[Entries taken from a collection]

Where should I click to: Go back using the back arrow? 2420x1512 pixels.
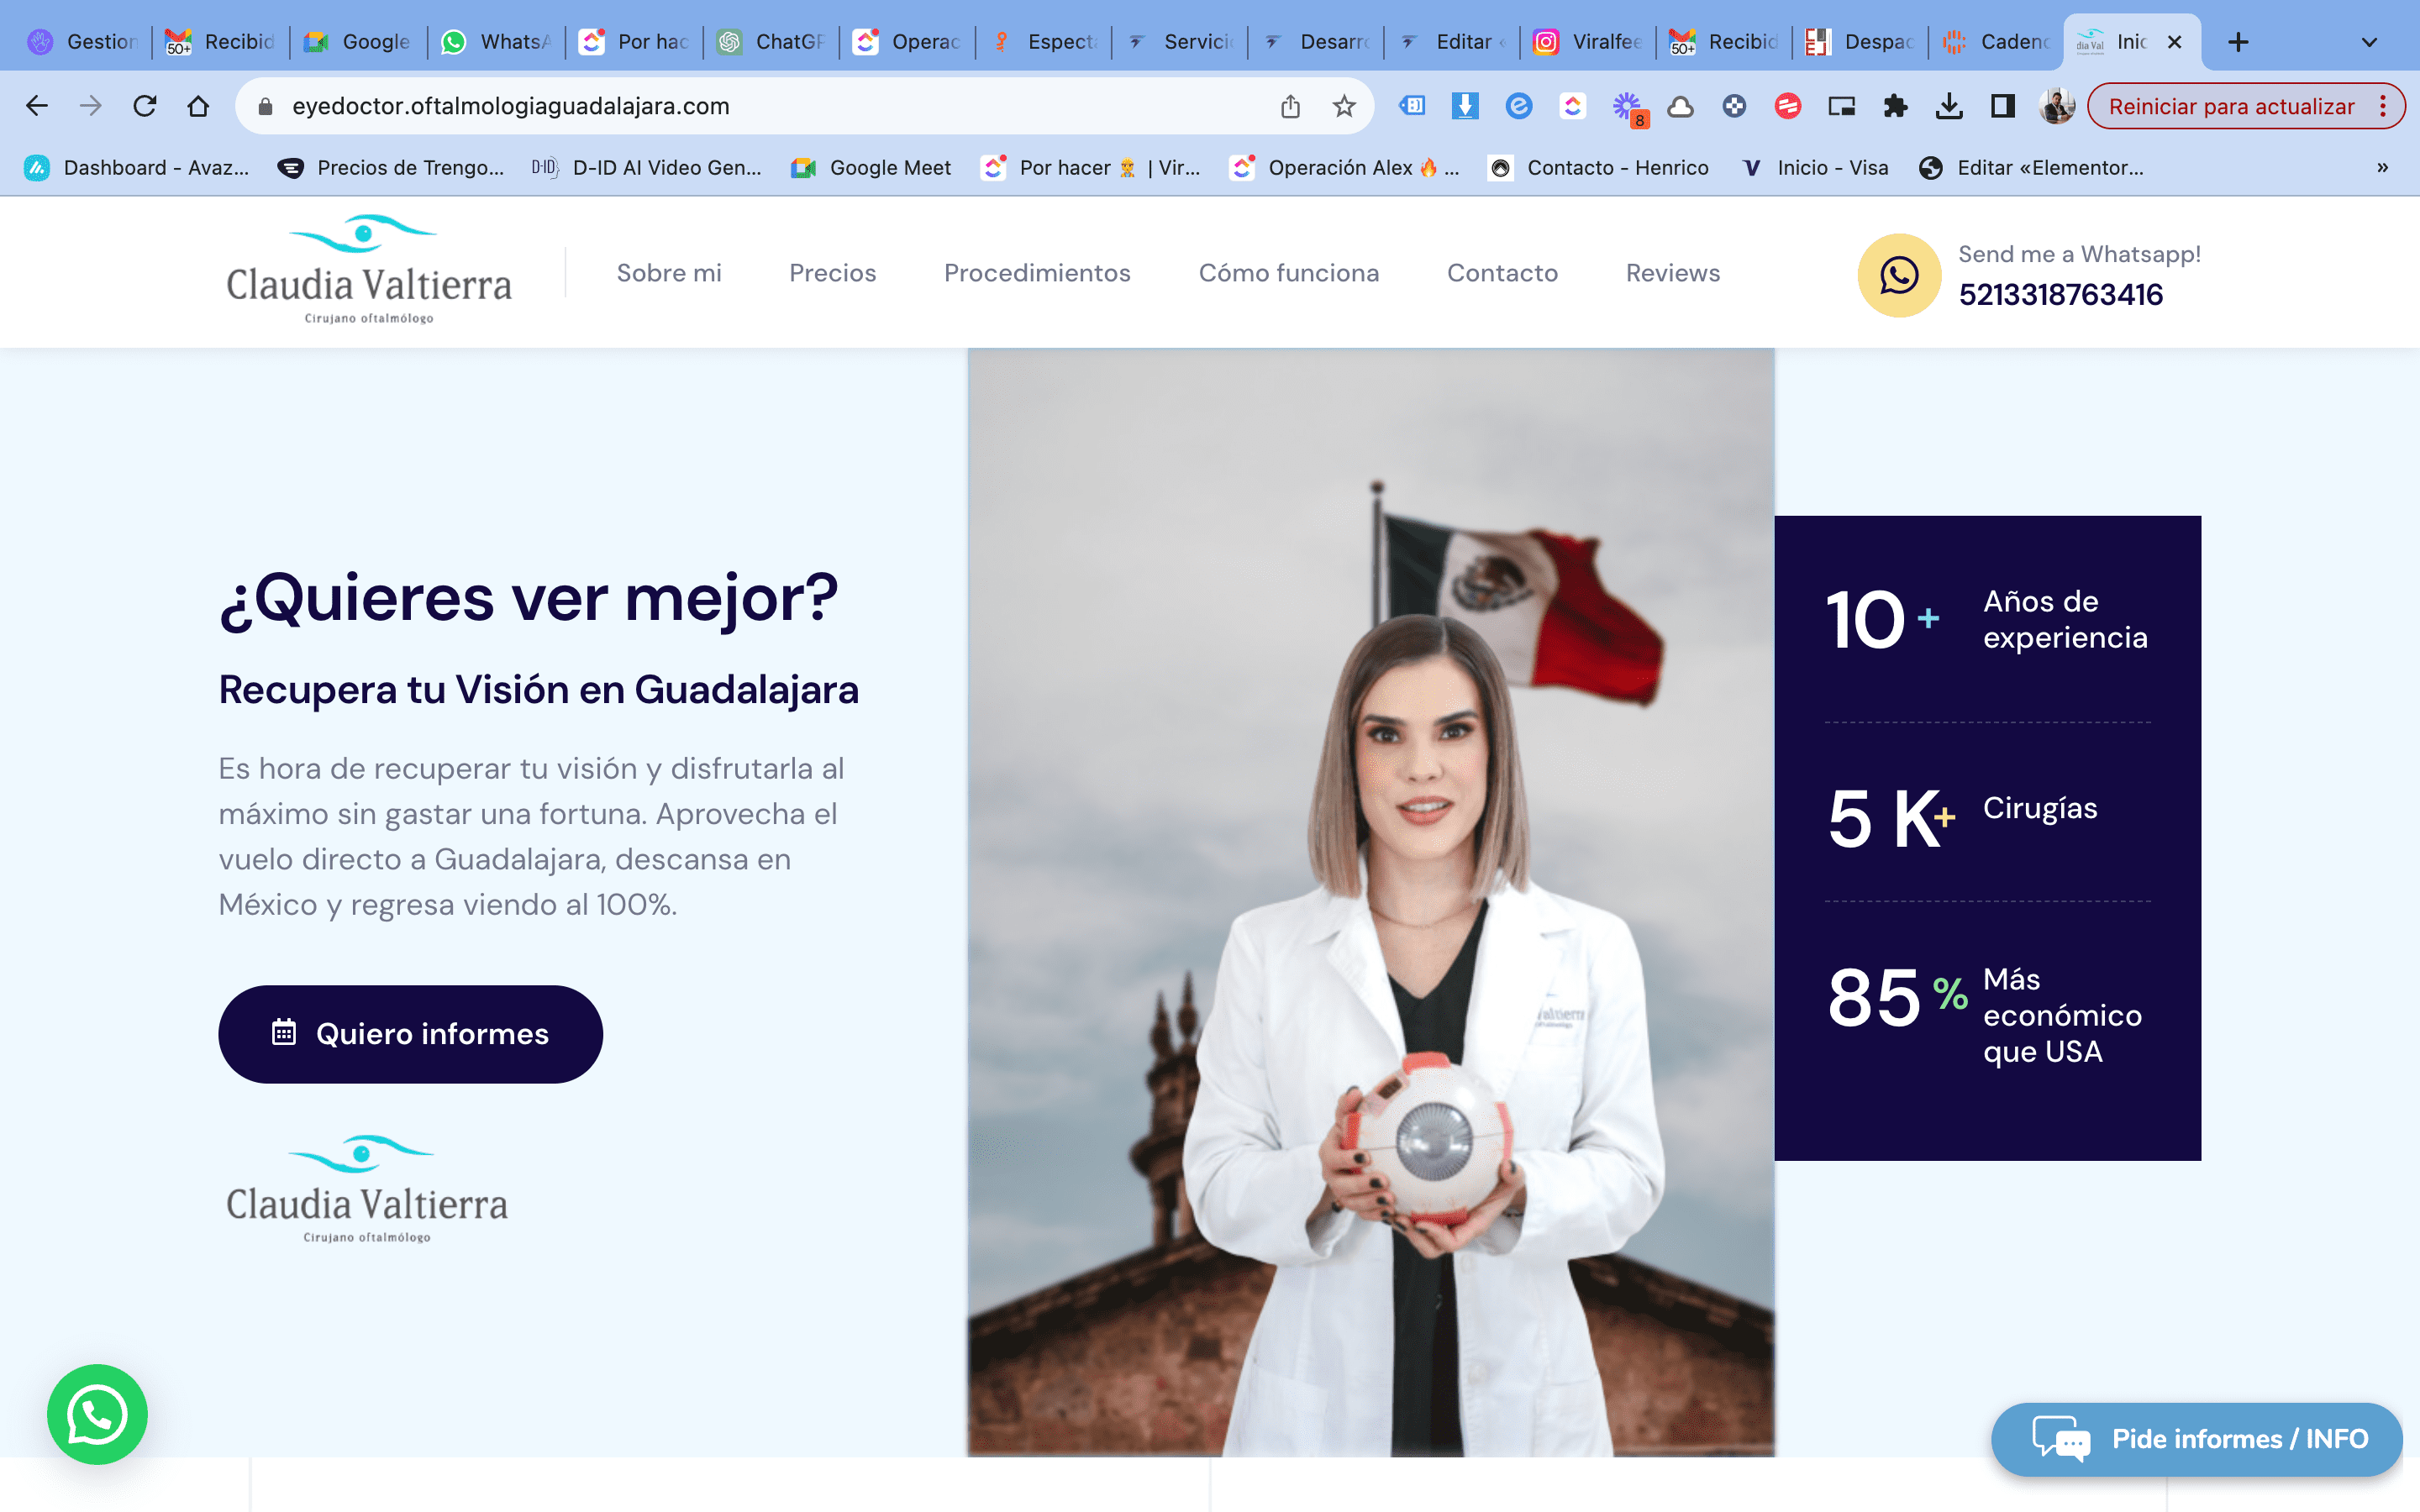[37, 105]
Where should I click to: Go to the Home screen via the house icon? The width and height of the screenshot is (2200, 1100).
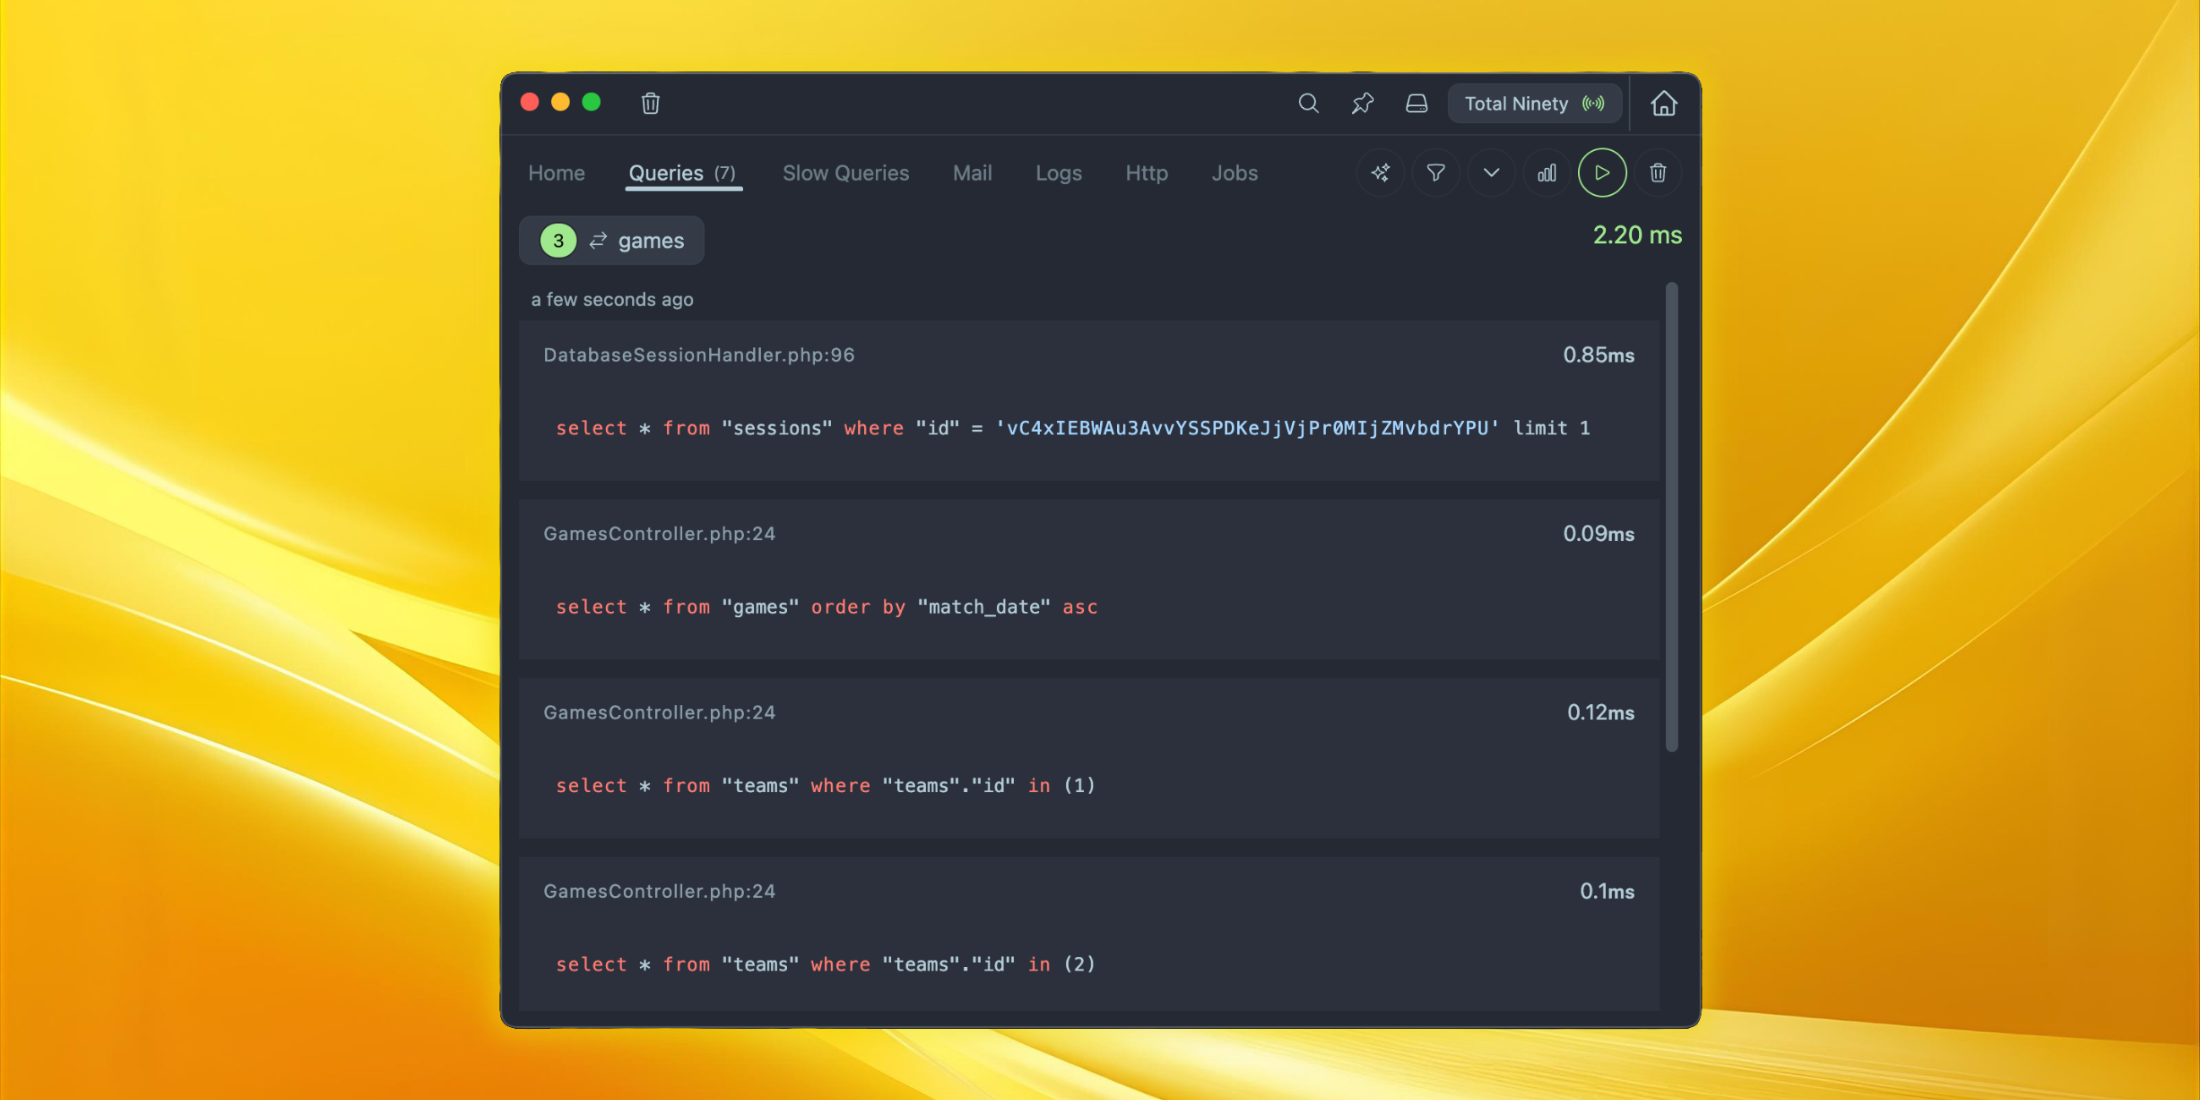click(1663, 103)
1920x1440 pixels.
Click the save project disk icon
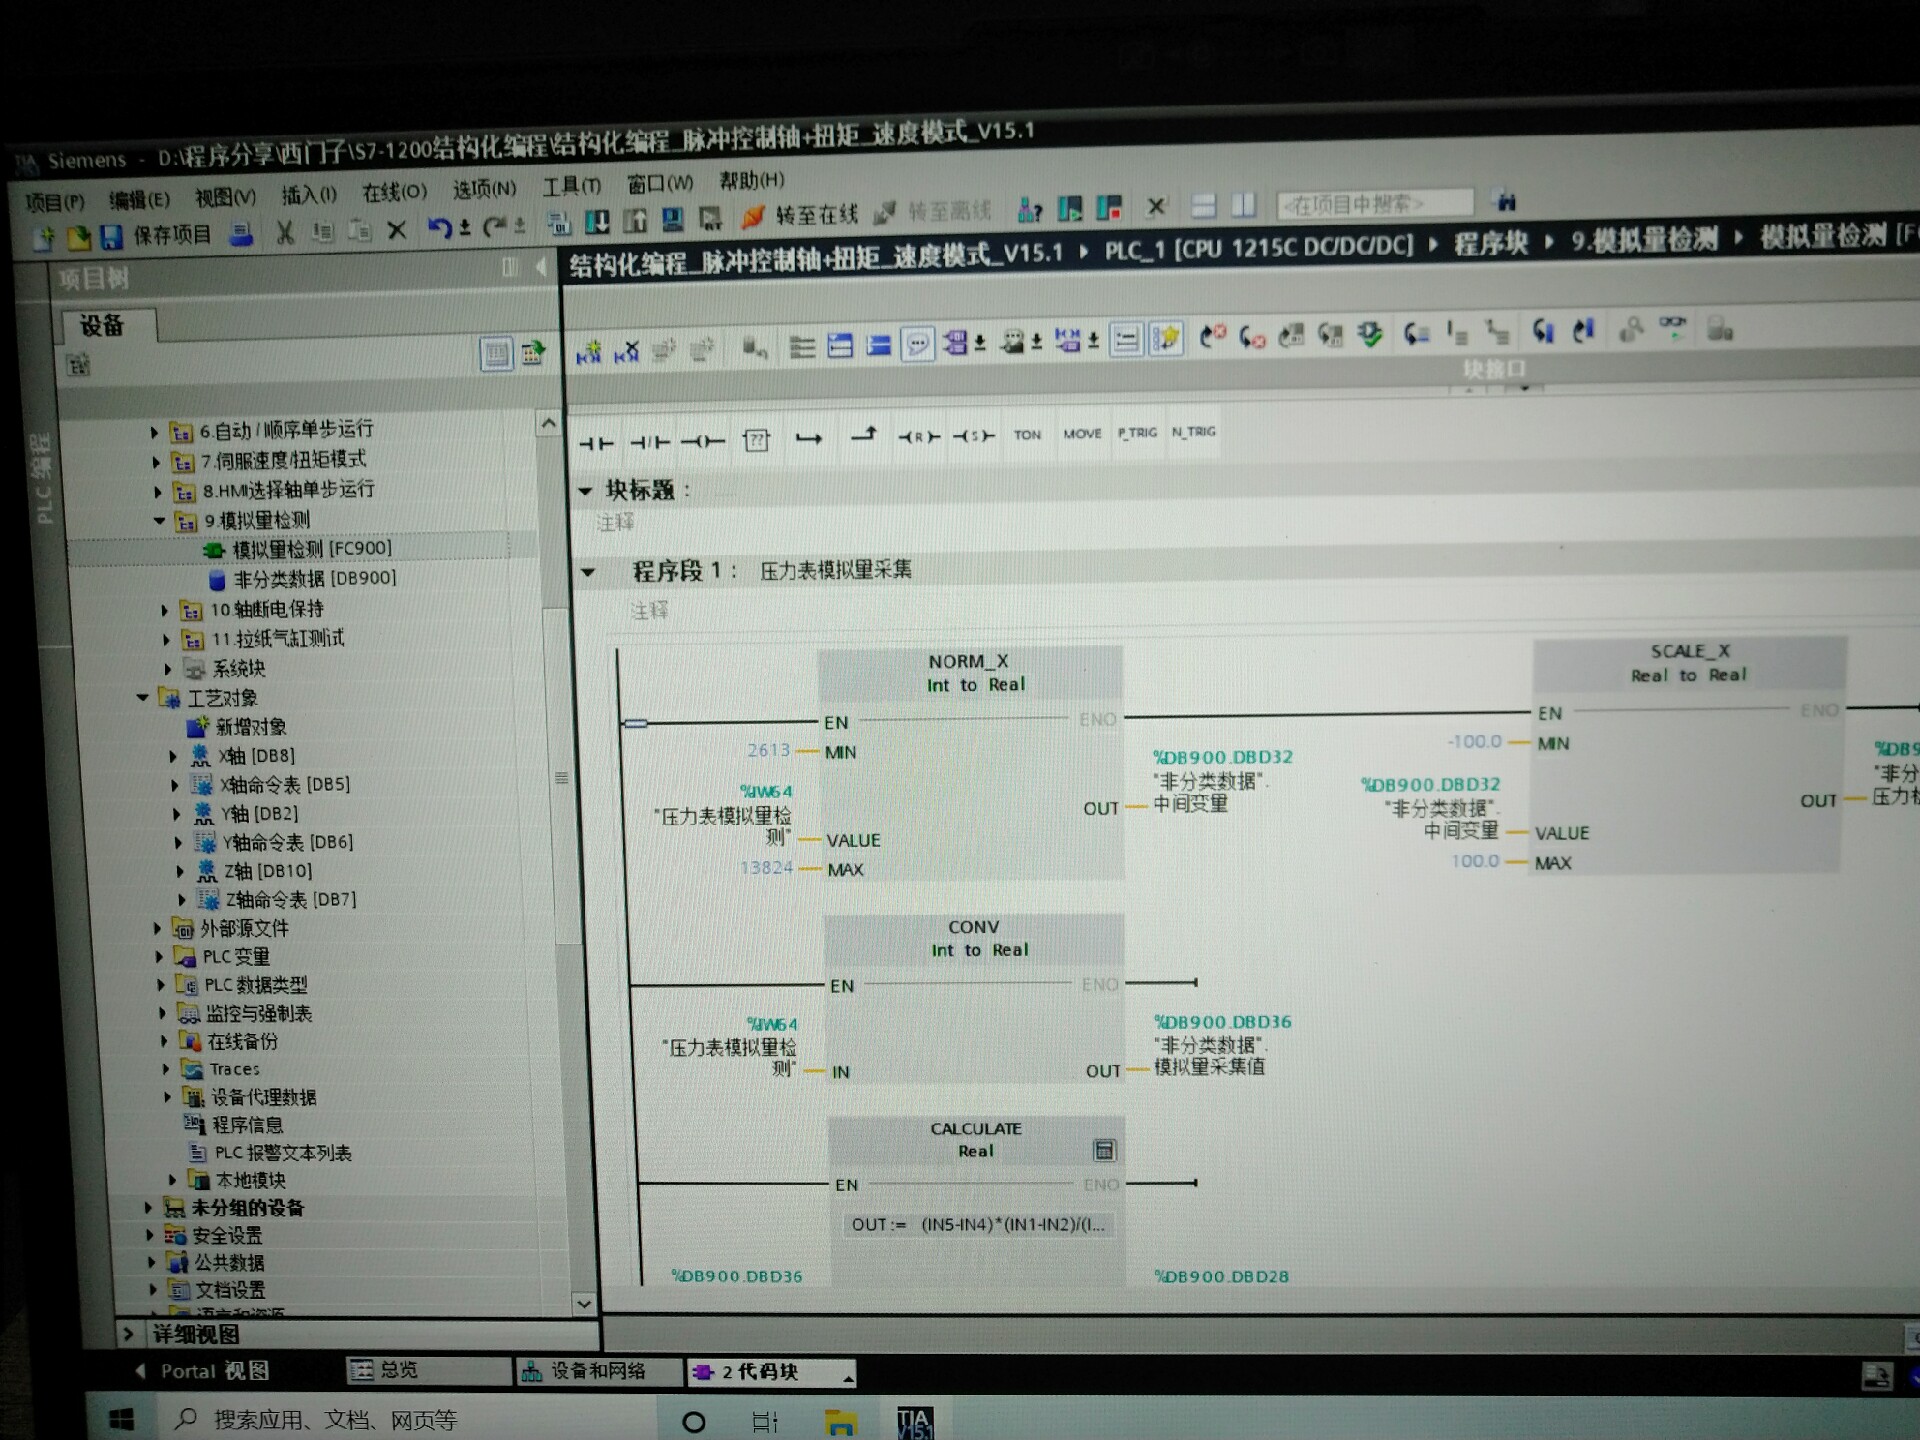(111, 237)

◆ Problem description: Would you output the data above exactly as written, but with no images?

◆ Expected answer:
Where should I click to: Go back using the back arrow? 2420x1512 pixels.
[37, 105]
Where should I click to: Go to the Home screen via the house icon? The width and height of the screenshot is (2200, 1100).
click(1663, 103)
1920x1440 pixels.
Click the save project disk icon
(111, 237)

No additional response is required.